HPE plans to use Cloud Cruiser’s technology to accurately meter and bill for customers’ consumption of IT, as part of HPE Flexible Capacity, a consumption model which allows customers to manage infrastructure in their own data center but pay for it as-a-service.

“A critical piece of HPE Flexible Capacity is measurement – the ability to accurately meter and bill for customers’ consumption of IT– that differentiates Flexible Capacity from other offers,” Weller said.

“As a Cloud Cruiser customer, we have seen first-hand the value that Cloud Cruiser’s technology creates by enabling HPE Flexible Capacity to meter and bill for usage of on-premise IT infrastructure in a pay-as-you-go model. By continuing to enhance the Cloud Cruiser platform and SaaS app Cloud Cruiser 16, more tightly integrating it into HPE Flexible Capacity and leveraging the deep domain expertise of the Cloud Cruiser team, we are excited about the opportunity to accelerate the adoption of innovative consumption-based IT offerings and simplify hybrid IT for our customers.”

Cloud Cruiser works with a variety of cloud providers, including AWS and Microsoft Azure, so customers can measure the cost and usage information of workloads regardless of where they sit. In a recent interview with Talkin’ Cloud, HPE’s Eugene O’Callaghan, vice president of workload and cloud, said that though some of its clients are completely in the public cloud, the majority have a mix of on-premise, private cloud, and public cloud.

With this strategy shift, a tool to measure usage and control costs across a customer's infrastructure in an automated way is a welcome addition to HPE’s portfolio, which also recently added managed services for Microsoft Azure.

Cloud Cruiser will be under the Data Center Care portfolio within HPE’s Technology Services Support organization. The company’s co-founder and CEO David Zabrowski (an HP alum), will report to Weller.

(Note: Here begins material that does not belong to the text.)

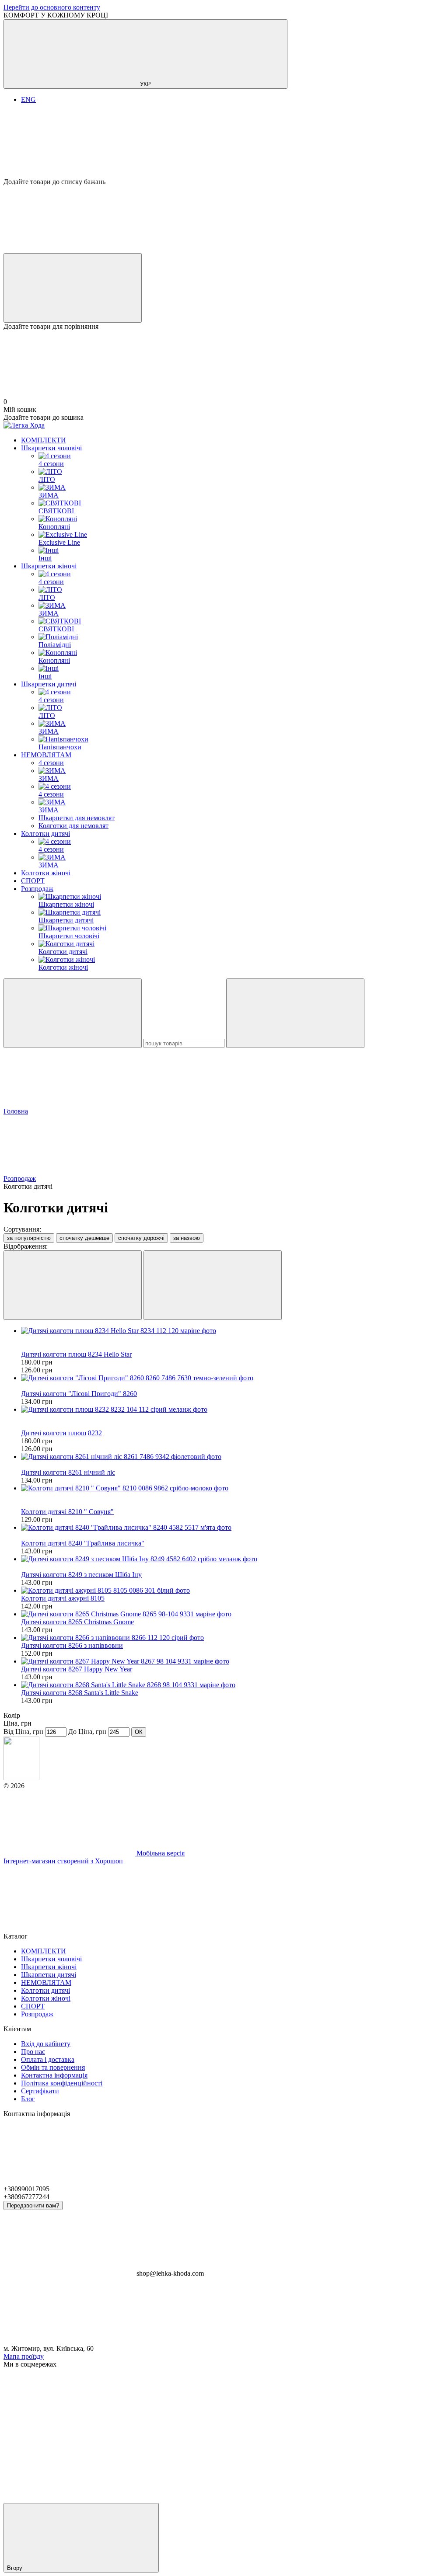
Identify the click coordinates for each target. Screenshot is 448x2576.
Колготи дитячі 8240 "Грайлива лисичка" (82, 1543)
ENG (28, 99)
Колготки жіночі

“Our relationship with HP started in 2010 as they became our first partner, first product integration, and our first joint customer win. Fast forward a few years, and HPE is now one of Cloud Cruiser’s largest customers, utilizing Cloud Cruiser to power Flexible Capacity, a consumption based, pay-as-you-go service. Over this time, our teams worked together collaboratively, which I only expect to deepen as we become one,” Zabrowski said in a blog post on the Cloud Cruiser website.

HPE has started 2017 off strong with its $650 million acquisition last week of SimpliVity, a provider of software-defined, hyperconverged infrastructure.

As a report by The VAR Guy notes, the acquisition of SimpliVity will help HPE gain traction in the hyperconverged infrastructure market, which is expected to reach $5 billion by the end of 2019.